▶ [PROBLEM TO SOLVE] Copy the listing below, keeping each line and every character unchanged.

▶ [EXCERPTED RECORDS]

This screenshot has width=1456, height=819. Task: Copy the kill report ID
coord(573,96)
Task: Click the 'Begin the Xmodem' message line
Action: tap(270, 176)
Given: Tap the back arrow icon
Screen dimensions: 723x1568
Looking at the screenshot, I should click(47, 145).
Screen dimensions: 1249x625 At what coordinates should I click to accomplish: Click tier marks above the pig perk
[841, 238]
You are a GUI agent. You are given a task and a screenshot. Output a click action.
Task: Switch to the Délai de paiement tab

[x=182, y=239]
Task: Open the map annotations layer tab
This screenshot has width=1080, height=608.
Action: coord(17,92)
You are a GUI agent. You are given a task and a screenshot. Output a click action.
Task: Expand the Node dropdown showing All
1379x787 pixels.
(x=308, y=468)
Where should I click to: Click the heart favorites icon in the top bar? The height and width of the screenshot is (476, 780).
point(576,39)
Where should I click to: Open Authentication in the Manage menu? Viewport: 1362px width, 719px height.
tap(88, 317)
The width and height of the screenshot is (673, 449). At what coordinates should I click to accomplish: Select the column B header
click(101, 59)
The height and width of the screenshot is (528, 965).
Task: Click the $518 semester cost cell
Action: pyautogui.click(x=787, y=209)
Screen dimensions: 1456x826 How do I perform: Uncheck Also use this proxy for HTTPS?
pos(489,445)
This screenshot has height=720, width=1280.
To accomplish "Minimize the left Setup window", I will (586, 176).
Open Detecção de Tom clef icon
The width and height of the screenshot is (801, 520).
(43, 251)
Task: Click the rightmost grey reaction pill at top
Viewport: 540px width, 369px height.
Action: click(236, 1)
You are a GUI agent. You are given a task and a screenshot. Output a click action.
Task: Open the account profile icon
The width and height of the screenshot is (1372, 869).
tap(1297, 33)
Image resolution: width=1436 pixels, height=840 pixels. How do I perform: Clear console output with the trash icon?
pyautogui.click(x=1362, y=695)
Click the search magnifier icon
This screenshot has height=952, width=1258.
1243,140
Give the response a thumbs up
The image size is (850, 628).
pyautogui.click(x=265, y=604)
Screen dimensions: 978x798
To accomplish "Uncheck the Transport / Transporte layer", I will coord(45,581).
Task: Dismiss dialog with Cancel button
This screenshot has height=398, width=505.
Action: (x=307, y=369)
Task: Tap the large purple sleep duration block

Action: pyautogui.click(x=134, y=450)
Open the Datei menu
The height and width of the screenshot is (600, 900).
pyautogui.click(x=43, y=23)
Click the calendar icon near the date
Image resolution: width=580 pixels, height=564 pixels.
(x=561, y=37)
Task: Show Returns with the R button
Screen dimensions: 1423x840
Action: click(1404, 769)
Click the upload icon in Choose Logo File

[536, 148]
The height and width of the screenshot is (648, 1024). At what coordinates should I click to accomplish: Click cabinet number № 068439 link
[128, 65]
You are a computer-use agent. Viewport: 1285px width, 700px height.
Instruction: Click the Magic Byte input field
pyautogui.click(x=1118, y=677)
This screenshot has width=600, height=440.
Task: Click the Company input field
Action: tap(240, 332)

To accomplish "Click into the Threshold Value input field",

▶ [EXPECTED OUTPUT]
This screenshot has width=1456, height=819. Task: Copy the kill report ID
coord(573,96)
Task: Click the 'Begin the Xmodem' message line
Action: tap(270, 176)
Given: Tap the back arrow icon
Screen dimensions: 723x1568
Looking at the screenshot, I should click(47, 145).
Screen dimensions: 1249x625 At what coordinates should I click to accomplish: Click tier marks above the pig perk
[841, 238]
You are a GUI agent. You are given a task and a screenshot. Output a click action.
Task: Switch to the Délai de paiement tab

[x=182, y=239]
Task: Open the map annotations layer tab
This screenshot has width=1080, height=608.
Action: coord(17,92)
You are a GUI agent. You are given a task and a screenshot. Output a click action.
Task: Expand the Node dropdown showing All
1379x787 pixels.
(x=308, y=468)
Where should I click to: Click the heart favorites icon in the top bar? The height and width of the screenshot is (476, 780).
point(576,39)
Where should I click to: Open Authentication in the Manage menu? Viewport: 1362px width, 719px height.
tap(88, 317)
The width and height of the screenshot is (673, 449). At what coordinates should I click to accomplish: Select the column B header
click(101, 59)
The height and width of the screenshot is (528, 965).
Task: Click the $518 semester cost cell
Action: pyautogui.click(x=787, y=209)
Screen dimensions: 1456x826 How do I perform: Uncheck Also use this proxy for HTTPS?
pos(489,445)
This screenshot has height=720, width=1280.
To accomplish "Minimize the left Setup window", I will (586, 176).
Open Detecção de Tom clef icon
The width and height of the screenshot is (801, 520).
(43, 251)
Task: Click the rightmost grey reaction pill at top
Viewport: 540px width, 369px height.
Action: click(236, 1)
You are a GUI agent. You are given a task and a screenshot. Output a click action.
Task: Open the account profile icon
The width and height of the screenshot is (1372, 869).
tap(1297, 33)
Image resolution: width=1436 pixels, height=840 pixels. How do I perform: Clear console output with the trash icon?
pyautogui.click(x=1362, y=695)
Click the search magnifier icon
This screenshot has height=952, width=1258.
1243,140
Give the response a thumbs up
The image size is (850, 628).
pyautogui.click(x=265, y=604)
Screen dimensions: 978x798
To accomplish "Uncheck the Transport / Transporte layer", I will coord(45,581).
Task: Dismiss dialog with Cancel button
This screenshot has height=398, width=505.
Action: (x=307, y=369)
Task: Tap the large purple sleep duration block

Action: pyautogui.click(x=134, y=450)
Open the Datei menu
The height and width of the screenshot is (600, 900).
pyautogui.click(x=43, y=23)
Click the calendar icon near the date
Image resolution: width=580 pixels, height=564 pixels.
(x=561, y=37)
Task: Show Returns with the R button
Screen dimensions: 1423x840
Action: click(1404, 769)
Click the upload icon in Choose Logo File

[536, 148]
The height and width of the screenshot is (648, 1024). At what coordinates should I click to accomplish: Click cabinet number № 068439 link
[128, 65]
You are a computer-use agent. Viewport: 1285px width, 700px height.
Instruction: Click the Magic Byte input field
pyautogui.click(x=1118, y=677)
This screenshot has width=600, height=440.
Task: Click the Company input field
Action: tap(240, 332)

To accomplish "Click into the Threshold Value input field",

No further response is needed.